The company’s third quarter profit per share was US62c, down from $1.63 a share in the third quarter of 2014. Operating profit for the quarter was $713 million, down $679 million year-on-year.
This profit fall was primarily due to lower sales volumes, mirroring the weak market conditions in most of the industries Caterpillar serves.
Total sales and revenues were $10.9 billion for the quarter, compared with $13.5 billion year-on-year. That is a drop of 19%, or $2.6 billion.
Caterpillar blames some of this on the unfavourable impact of a strengthening US dollar but also points to the general malaise blighting most industries it serves.
At the start of the year Caterpillar reckoned its sales and revenues would be $50 billion. That was revised down to $49 billion in July and then to $48 billion in September. The company is sticking by the $48 billion sales and revenue expectation – sort of. It says with one quarter to go it will likely “end the year within a per cent or two of the ‘about $48 billion’ outlook, with $48 billion the likely top end”.
Caterpillar has revised its 2015 outlook to include about $800 million in restructuring costs – up from its previous $250 million estimate.
Asia-Pacific sales fell 25%, mostly due to lower end-user demand for mining equipment, products used in oil and gas applications and construction equipment.
The impact of currency was unfavourable as sales, mostly in Australian dollars and Japanese yen, translated into fewer US dollars.
Sales fell 31% in Latin America and 13% in the Europe, Africa and Middle East region.
While the stronger US dollar had a negative impact on sales, it had a favourable impact on operating profit because Caterpillar has a number of manufacturing facilities outside the US.
The majority of favourable impact for the quarter was due to the Japanese yen, because Caterpillar is a net exporter from Japan.
The Resource Industries’ segment incurred a $68 million loss, a marked turnaround from the $122 million profit it booked a year ago. This change was largely due to lower sales and higher spending for new product introductions, which in turn was offset by favourable warranty, lower incentive compensation expenses and improved materials costs.
Resource Industries’ sales were down 15% year-on-year to $1.8 billion.
Sales were down for both new equipment and aftermarket parts.
Commodity prices have stayed weak and miners are concentrating on improving productivity in existing mines and reducing their total capital spending – as they have for the past few years.
Manufacturing costs were favourable due to a lower incentive compensation expense and improved material costs. This was partially offset by the unfavourable impact of cost absorption and manufacturing inefficiencies driven by declining production volumes.
The unfavourable cost absorption came from a significant decrease in inventory in the third quarter of 2015, compared to the same period last year.
Selling, general and administrative and research and development expenses were favourable due to lower incentive compensation expenses, partially offset by new product introduction programs.
Restructuring costs related to the Resource Industries’ segment and other restructuring programs across the company totalled $101 million.

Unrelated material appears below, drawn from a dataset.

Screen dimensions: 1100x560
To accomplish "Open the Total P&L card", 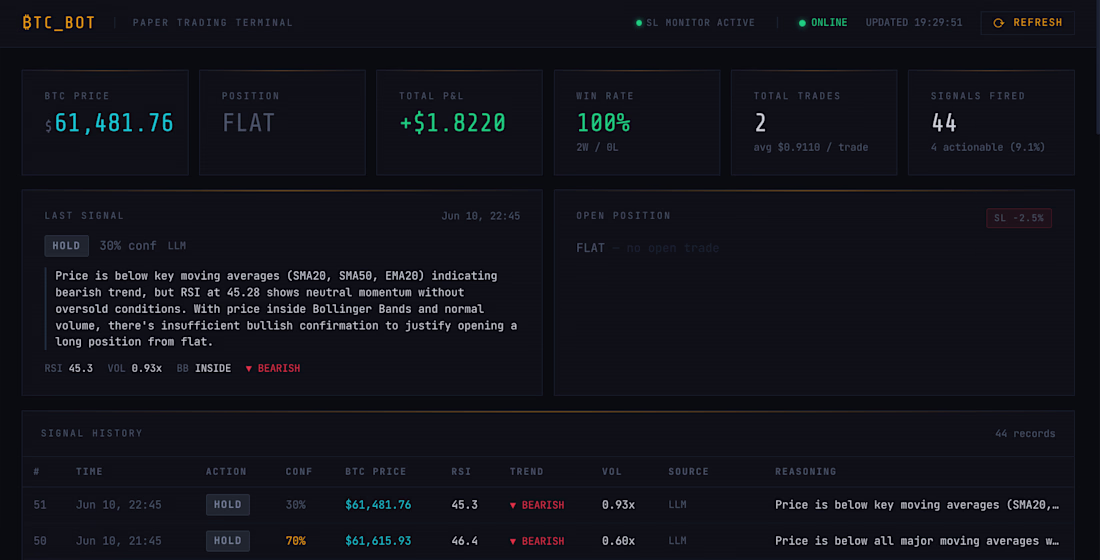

Caterpillar’s full-time global workforce fell to 108,922 at the end of the quarter, down from the 114,352 a year ago. That number will fall further as the company’s already announced restructuring programs take effect.
The company announced last month that it would be looking to reduce its salaried and management workforce, including agency, by 4000-5000 people by the end of 2016, with the bulk of that occurring in 2015. So far more than 2000 of its US employees have opted for its voluntary retirement program. There are several “voluntary separation” programs running outside the US too.
Caterpillar chairman and CEO Doug Oberhelman said Caterpillar’s focus was on how it operated.
“We’re tackling costs and our year-to-date decremental profit pull through has been better than our target,” he said.
“We’re also focusing on our global market position, and it continues to improve even in challenging end markets.
“Our product quality is in great shape and our safety record is among the best of any industrial company today.”
Oberhelman said Caterpillar’s strong balance sheet was a blessing in such tough times.
“Our Machinery, Engineering & Transportation debt-to-capital ratio is near the middle of our target range at 37.4%,” he said.
“We have about $6 billion of cash and our captive finance company is healthy and strong. We’ve repurchased close to $2 billion of stock in 2015 and more than $8 billion over the past three years.
“In addition the dividend, which is a priority for our use of cash, has increased 83% since 2009.”
On October 14 Caterpillar announced it would be maintaining its dividend rate at 77c a share of common stock.